The world’s highest grades of uranium, up to 20% (20 parts per million), are found under and around Lake Athabasca, a massive body of water that reaches into Alberta and Saskatchewan. But all of the current uranium mining happens in Saskatchewan, which singularly supplies about a quarter of the world’s nuclear fuel. Uranium is dug out of mines or pumped out of deep shale using technology similar to in situ oilsands operations. The rock and sedimentary formations shaped by a billion years of geology don’t stop where the Alberta-Saskatchewan boundary was drawn a century ago. Therein lies opportunity.
While there is no uranium mining in Alberta yet, several developments in the past five years have spurred interest here in the world’s most powerful fuel. Commodity prices spiked in 2007 after 30 years of flatline prices; a geological report pinpointing areas of Alberta where uranium could be found was released; and technology to find and recover uranium improved significantly.
In 2007, as concerns grew over global warming and crude oil prices began a climb to US$145, nuclear energy was gaining attention as one of the best ways to produce emission-free power. Speculators drove up the spot price of uranium to an all-time high of US$136 per pound from about $7 – a price point that had held steady for almost three decades following nuclear plant accidents at Three Mile Island in Pennsylvania and Chernobyl, Ukraine, that effectively stalled the nuclear industry’s expansion.
The rapid rise in price coincided with a report from the Alberta Geological Survey that identified great swaths of land rich in uranium in northeast and southern Alberta.
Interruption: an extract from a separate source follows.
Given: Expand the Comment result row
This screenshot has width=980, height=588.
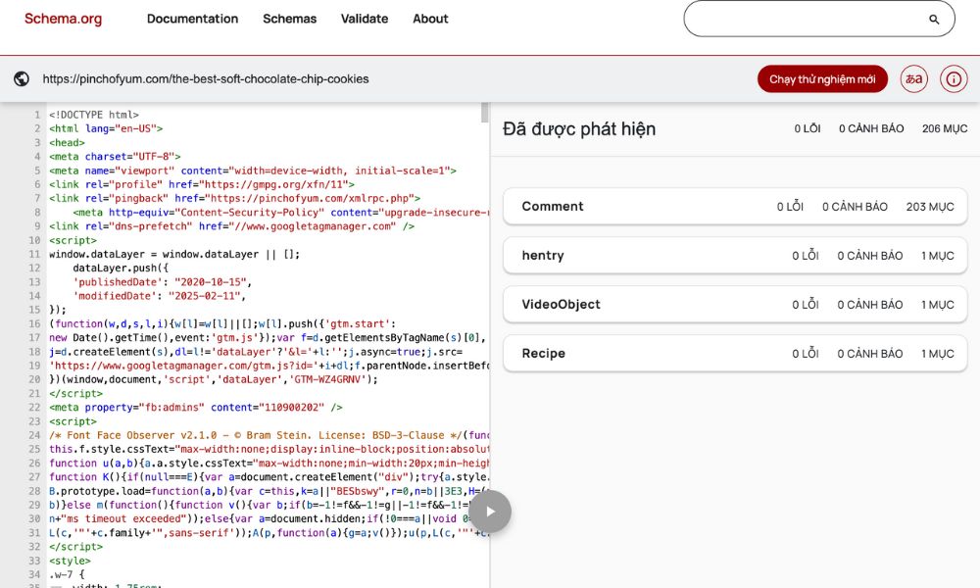Looking at the screenshot, I should pyautogui.click(x=734, y=207).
Prospectors rushed to stake their claims near Lake Athabasca and in territory that stretched from Calgary to the American border.
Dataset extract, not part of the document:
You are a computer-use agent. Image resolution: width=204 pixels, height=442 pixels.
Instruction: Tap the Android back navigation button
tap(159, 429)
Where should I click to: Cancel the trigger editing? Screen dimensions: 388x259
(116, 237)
While spot prices pique the interest of investors, the nuclear business requires years of planning. The timeline for exploration, testing, permitting, mine approvals, and ultimately, reactor construction can take 10 to 15 years. When the switch is finally flipped, nuclear fuel purchased years earlier on long-term contracts must be ready to feed the reactor. Long-term uranium contracts are the norm for fuel purchases and after a quick retreat from $136 uranium, long-term contracts seem to have settled near the US$65 mark, with spot prices in the $40s this year.
CanAlaska, Dumont Nickel Inc., Northern Tiger Resources Inc., North American Gem Inc., Fission Energy Corp., International Ranger Corp. and Red Dragon Resources Corp. are some of the companies with uranium exploration programs in Alberta. They are literally taking a high-level look at uranium mining in the province, with airborne surveys that can map radioactivity and subsurface geologic formations. Water testing and core sampling are also key pieces of the exploration equation.
Technology’s role cannot be overlooked on how it affects prospectors’ optimism. Dasler says the turning point for CanAlaska came when the company hitched its wagon to advancing technology that employs bigger aircraft packed with computers that perform more sophisticated aerial radiometric and magnetic surveys that look deeper underground than ever before over great swaths of land. With the help of its Japanese and Korean investors, Dasler is confident the right mining opportunity can be developed.